Opinion
October 26, 1984
Honorable Margaret Moore Travis County Attorney P.O. Box 1748 Austin, Texas 78767
Re: Whether article 4413(29bb) requires unarmed security personnel who are employees of individual retailers to register with the Texas Board of Private Investigators and Private Security Agents
Dear Ms. Moore:
You ask whether article 4413(29bb), V.T.C.S., requires unarmed security personnel who are employees of individual retailers to register with the Texas Board of Private Investigators and Private Security Agents. It is our opinion that registration is not required for such unarmed security personnel when they are employed exclusively and regularly by one employer in connection with the affairs of only that employer and the relationship of the retailer and the security personnel is that of an employer and employee.
Prior to the enactment of chapter 523, Sixty-eighth Legislature, article 4413(29bb) required only employees of the licensees under that act who were employed as private investigators, managers, or branch managers to register with the Board of Private Investigators and Private Security Agents. Section 32(a), as amended by Acts 1983, Sixty-eighth Legislature, chapter 523, page 3047, now provides the following:
(a) An individual who is employed as a private investigator, manager, branch office manager, alarm systems installer, noncommissioned private security officer, or private security consultant must register with the board within 10 days after the commencement of such employment.
"Noncommissioned private security officer" is not defined but we believe that unarmed security personnel are included in that category. However, section 3(a) of the act excludes numerous persons from all provisions of the act. Section 3(a)(1) provides that:
(a) This Act does not apply to:
(1) a person employed exclusively and regularly by one employer in connection with the affairs of an employer only and where there exists an employer-employee relationship; provided, however, any person who shall carry a firearm in the course of his employment shall be required to obtain a private security officer commission under the provisions of this Act.
Section 3(a)(1) has not been expressly repealed by the legislature. Although it was re-enacted by both chapter 654 and chapter 969 of the Sixty-eighth Legislature, it has remained unchanged in substance since the original enactment of article 4413(29bb) in 1969. It is well established that a provision which is not expressly repealed may be repealed by implication to the extent of a conflict by a subsequent enactment that clearly conflicts in such a manner that both cannot be enforced. See Cillam v. Matthews, 122 S.W.2d 348 (Tex.Civ.App.-Fort Worth 1938, writ dism'd). However, repeal by implication is not favored or presumed and is supportable only when the conflicting provisions are so repugnant that both cannot stand. See Dendy v. Wilson, 179 S.W.2d 269 (Tex. 1944); Townsend v. Terrell, 16 S.W.2d 1063 (Tex.Comm'n App. 1029, opinion adopted); Hunnicutt v. Lee, 16 S.W.2d 968 (Tex.Civ.App.-Dallas 1929, no writ). Since repeal by implication is not favored, old and new statutes that are not positively repugnant will each be construed so as to give effect to both, if possible. See Cole v. State, 170 S.W. 1036 (Tex. 1914); Bank of Texas v. Childs, 615 S.W.2d 810 (Tex.Civ.App.-Dallas 1981), rehearing denied, 634 S.W.2d 2 (Tex.Civ.App.-Dallas 1982), rev'd on other grounds, 103 S.Ct. 3369 (1983), reh'g denied, 104 S.Ct. 39 (1983).

#### Your instructions:
Continue the opinion on registering unarmed retail security personnel, beginning right after its final sentence.

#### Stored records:
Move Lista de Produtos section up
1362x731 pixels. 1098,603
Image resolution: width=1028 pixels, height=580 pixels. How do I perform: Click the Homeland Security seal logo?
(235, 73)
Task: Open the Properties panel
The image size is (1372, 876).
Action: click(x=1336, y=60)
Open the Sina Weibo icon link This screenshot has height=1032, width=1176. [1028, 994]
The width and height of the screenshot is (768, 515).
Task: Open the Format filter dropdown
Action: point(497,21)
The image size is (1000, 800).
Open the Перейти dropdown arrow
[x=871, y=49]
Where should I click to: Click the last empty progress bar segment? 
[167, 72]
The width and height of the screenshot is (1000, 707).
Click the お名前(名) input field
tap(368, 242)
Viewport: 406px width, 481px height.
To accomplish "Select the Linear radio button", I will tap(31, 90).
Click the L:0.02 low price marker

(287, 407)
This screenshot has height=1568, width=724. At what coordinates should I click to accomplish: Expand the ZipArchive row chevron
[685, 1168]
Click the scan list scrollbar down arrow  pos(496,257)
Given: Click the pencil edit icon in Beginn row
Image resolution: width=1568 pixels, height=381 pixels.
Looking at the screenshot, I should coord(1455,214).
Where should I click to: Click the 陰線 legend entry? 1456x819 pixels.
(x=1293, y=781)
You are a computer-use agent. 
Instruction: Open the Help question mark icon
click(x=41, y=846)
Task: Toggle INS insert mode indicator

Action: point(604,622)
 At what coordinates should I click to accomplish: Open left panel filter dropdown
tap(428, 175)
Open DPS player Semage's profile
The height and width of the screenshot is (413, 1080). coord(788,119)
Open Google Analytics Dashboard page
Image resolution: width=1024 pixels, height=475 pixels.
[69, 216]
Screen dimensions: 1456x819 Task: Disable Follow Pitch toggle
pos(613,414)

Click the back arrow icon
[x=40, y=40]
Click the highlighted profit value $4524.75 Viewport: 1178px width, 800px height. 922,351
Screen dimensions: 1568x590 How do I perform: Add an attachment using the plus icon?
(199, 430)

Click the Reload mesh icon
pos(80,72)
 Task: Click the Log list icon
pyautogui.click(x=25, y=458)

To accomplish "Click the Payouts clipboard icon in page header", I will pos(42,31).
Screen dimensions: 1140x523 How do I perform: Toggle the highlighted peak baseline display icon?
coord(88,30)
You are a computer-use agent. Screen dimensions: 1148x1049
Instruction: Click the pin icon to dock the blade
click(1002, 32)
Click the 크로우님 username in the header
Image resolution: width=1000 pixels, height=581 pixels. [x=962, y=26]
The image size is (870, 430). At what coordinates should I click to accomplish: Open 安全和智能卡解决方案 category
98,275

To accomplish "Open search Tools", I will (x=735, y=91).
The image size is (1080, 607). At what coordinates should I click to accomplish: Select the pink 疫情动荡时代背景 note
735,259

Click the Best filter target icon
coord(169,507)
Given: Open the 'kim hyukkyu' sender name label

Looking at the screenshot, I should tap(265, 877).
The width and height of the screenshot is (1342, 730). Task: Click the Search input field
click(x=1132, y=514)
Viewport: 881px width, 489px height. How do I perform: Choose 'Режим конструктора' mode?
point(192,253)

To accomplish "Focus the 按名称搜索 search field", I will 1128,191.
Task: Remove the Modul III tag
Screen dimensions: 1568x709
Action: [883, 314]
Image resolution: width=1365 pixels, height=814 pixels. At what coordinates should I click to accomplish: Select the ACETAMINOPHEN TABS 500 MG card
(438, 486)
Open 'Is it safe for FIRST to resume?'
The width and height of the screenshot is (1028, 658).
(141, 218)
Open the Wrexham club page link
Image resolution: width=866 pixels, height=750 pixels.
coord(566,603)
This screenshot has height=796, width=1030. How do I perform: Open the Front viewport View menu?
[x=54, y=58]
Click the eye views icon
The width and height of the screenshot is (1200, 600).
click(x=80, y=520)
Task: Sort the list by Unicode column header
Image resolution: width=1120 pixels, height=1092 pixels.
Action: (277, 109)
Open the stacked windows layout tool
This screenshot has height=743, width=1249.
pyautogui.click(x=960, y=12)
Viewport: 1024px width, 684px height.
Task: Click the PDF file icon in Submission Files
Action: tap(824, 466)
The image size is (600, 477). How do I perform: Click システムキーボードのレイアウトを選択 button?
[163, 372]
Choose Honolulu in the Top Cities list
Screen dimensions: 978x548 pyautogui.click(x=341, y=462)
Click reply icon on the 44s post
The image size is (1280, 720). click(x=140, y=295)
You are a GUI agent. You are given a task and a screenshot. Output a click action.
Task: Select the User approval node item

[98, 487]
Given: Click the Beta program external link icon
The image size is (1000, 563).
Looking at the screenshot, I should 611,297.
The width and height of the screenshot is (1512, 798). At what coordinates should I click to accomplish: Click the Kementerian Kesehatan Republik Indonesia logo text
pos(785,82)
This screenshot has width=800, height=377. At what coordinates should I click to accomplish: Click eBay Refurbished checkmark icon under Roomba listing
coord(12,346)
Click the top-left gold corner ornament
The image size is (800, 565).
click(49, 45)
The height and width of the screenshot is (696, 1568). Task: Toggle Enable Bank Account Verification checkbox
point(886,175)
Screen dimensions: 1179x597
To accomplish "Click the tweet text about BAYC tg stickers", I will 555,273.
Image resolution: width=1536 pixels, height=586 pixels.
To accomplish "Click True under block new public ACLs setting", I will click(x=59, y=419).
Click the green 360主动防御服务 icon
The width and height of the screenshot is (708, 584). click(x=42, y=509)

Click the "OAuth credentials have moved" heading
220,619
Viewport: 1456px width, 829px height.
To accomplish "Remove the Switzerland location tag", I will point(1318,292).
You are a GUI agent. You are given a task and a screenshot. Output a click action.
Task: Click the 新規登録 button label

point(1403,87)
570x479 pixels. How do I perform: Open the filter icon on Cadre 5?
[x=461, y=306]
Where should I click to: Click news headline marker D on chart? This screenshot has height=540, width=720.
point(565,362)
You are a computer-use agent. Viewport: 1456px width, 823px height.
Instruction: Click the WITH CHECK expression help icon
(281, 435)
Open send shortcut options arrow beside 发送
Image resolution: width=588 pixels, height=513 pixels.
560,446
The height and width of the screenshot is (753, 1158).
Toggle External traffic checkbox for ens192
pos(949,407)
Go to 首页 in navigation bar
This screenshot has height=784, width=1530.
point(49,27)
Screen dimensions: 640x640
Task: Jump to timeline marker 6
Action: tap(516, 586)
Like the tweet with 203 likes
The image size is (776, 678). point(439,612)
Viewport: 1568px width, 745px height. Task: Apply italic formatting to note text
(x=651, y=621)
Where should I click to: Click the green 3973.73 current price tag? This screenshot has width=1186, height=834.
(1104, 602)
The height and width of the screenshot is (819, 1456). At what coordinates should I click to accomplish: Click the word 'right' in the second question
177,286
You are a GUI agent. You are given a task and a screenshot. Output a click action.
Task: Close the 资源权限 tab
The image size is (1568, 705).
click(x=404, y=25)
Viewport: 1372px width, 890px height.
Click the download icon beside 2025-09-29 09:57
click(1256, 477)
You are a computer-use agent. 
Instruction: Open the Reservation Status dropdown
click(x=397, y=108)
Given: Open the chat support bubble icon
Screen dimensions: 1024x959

#### Written answer:
In our opinion, the current provisions of section 32(a) and section 3(a)(1) of article 4413(29bb) are not sufficiently repugnant to each other to invoke the doctrine of implied repeal. Chapter 523 added three additional categories of individuals who are required to register under section 32(a), namely, alarm systems installers, noncommissioned private security officers, and private security consultants. Assuming that the added category of noncommissioned private security officers includes the unarmed security personnel in question and otherwise would require their registration, section 3(a)(1) applies to and exempts the limited group in that category that are unarmed security personnel employed exclusively and regularly by one employer in connection with only that employer's affairs, if their relationship is that of an employer and employee. Any other unarmed security personnel, such as those who are not employed exclusively or regularly by one employer or who perform services on a contractual basis instead of an employer-employee basis, are not exempt from article 4413(29bb) by the exception provided by section 3(a)(1).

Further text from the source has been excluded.